▶ [About this task]:
Check each line of the entries below for the string "beside"; copy every line where it appears.
○ ○ ○ ○
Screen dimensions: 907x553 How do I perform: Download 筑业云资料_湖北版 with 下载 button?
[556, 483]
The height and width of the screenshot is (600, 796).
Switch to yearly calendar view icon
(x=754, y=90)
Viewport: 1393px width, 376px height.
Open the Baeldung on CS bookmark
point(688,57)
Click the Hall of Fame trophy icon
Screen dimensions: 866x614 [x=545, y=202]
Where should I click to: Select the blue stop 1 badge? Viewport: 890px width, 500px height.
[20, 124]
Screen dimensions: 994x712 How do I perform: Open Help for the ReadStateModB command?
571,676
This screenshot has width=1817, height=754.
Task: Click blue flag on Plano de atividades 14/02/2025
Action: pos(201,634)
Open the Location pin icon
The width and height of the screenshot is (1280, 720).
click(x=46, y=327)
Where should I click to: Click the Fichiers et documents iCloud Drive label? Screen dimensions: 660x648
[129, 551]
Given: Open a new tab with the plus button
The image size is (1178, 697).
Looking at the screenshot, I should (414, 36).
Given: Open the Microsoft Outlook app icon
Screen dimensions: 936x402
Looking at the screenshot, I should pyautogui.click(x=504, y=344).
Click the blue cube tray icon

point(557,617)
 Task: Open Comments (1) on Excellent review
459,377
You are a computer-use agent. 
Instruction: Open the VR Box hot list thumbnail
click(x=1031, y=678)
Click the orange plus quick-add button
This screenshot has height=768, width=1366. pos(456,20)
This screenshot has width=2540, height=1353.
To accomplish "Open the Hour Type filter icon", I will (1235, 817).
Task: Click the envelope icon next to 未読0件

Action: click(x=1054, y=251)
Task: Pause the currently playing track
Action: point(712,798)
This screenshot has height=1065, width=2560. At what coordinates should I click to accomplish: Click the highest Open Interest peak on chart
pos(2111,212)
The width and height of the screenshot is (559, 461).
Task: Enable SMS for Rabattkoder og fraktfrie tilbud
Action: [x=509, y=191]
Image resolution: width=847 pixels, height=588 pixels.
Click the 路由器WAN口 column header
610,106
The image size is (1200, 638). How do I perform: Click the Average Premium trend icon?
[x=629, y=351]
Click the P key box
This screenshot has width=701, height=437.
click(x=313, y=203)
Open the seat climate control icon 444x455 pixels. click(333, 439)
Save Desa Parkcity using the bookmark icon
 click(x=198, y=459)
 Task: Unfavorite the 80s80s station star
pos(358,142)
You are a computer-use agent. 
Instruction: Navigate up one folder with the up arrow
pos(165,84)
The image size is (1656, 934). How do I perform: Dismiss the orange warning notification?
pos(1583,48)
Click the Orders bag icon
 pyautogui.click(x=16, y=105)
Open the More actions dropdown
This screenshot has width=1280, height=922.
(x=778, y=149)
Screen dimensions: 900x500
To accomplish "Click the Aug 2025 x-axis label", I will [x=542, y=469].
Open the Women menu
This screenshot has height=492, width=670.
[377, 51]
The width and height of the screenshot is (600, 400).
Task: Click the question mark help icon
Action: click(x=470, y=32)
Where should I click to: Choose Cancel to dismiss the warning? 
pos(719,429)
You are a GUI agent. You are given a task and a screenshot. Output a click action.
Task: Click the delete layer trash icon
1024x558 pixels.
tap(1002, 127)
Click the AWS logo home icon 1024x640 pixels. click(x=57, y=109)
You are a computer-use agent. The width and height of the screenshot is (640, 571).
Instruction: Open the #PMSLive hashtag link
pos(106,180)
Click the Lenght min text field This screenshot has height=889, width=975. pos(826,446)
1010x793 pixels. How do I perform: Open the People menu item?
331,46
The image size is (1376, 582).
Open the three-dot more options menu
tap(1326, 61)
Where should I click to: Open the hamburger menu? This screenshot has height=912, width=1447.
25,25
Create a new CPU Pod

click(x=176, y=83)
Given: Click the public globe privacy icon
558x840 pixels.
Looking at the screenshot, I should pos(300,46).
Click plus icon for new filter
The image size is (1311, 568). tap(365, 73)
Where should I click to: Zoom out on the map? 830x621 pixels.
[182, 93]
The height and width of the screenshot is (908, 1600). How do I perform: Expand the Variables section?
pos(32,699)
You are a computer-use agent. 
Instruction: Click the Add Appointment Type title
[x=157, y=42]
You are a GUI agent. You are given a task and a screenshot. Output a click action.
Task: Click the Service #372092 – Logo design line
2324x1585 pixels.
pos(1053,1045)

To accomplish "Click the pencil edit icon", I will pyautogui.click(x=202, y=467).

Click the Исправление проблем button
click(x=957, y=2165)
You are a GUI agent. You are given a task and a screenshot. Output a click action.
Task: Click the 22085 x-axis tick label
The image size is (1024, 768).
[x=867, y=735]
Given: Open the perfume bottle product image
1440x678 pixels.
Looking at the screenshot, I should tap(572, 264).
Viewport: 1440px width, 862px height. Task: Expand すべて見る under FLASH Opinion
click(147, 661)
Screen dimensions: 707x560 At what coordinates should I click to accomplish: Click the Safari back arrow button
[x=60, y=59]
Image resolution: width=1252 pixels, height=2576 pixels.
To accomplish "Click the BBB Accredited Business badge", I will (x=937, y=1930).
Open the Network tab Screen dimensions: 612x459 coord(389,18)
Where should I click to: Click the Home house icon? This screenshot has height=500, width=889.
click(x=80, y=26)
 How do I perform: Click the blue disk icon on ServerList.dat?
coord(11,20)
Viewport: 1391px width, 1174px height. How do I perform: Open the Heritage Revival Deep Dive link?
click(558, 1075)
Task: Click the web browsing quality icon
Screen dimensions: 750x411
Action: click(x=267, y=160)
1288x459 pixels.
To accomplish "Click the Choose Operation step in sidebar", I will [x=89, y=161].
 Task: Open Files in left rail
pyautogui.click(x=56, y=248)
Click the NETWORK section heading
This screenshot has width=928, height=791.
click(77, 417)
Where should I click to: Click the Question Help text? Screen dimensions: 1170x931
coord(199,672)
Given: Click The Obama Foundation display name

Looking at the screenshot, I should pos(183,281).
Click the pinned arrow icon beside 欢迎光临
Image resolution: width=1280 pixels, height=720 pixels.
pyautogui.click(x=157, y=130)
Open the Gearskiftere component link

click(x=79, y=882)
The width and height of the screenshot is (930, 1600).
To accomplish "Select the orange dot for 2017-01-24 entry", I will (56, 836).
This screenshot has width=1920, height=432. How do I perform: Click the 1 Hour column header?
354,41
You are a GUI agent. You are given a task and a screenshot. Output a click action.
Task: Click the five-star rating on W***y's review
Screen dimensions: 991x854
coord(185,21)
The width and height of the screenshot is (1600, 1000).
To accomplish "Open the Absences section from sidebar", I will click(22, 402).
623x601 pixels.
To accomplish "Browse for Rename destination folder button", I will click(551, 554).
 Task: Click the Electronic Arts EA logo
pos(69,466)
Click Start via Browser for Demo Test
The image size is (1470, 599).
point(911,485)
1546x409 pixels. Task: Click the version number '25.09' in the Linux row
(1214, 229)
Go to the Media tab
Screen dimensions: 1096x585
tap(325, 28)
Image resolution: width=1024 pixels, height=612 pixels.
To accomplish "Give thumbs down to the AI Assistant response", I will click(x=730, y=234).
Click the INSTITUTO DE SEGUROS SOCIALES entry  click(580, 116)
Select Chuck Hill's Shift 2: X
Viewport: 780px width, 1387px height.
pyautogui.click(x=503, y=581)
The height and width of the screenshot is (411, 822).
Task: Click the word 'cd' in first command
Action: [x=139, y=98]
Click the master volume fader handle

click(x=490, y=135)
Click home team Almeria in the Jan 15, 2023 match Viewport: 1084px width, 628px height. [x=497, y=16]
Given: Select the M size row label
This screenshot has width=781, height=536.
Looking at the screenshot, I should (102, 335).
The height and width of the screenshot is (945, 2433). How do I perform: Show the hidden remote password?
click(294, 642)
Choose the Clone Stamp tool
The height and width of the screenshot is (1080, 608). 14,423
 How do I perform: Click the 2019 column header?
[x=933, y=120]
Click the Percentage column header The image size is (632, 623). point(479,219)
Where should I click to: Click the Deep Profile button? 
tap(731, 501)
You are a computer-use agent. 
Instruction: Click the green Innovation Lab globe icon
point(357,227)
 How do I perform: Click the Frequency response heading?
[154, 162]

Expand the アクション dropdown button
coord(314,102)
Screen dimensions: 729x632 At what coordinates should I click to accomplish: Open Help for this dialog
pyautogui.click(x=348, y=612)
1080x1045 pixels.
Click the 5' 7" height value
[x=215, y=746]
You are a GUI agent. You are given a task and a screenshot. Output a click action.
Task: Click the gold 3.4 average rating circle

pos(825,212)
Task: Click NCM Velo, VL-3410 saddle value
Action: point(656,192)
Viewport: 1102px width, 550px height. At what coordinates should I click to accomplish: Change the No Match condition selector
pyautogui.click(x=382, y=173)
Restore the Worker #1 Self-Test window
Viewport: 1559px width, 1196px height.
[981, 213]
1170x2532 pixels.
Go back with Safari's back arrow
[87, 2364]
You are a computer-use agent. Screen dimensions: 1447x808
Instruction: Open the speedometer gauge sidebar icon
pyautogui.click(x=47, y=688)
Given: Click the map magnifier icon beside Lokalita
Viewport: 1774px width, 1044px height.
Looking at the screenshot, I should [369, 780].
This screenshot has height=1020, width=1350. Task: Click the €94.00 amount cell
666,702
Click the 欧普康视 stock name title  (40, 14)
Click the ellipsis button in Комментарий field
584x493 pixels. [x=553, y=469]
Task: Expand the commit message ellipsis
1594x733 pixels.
○ ○ ○ ○
▶ [Result of this exercise]:
Click the pinned arrow icon beside 欢迎光临
Given: Click the map magnifier icon beside Lokalita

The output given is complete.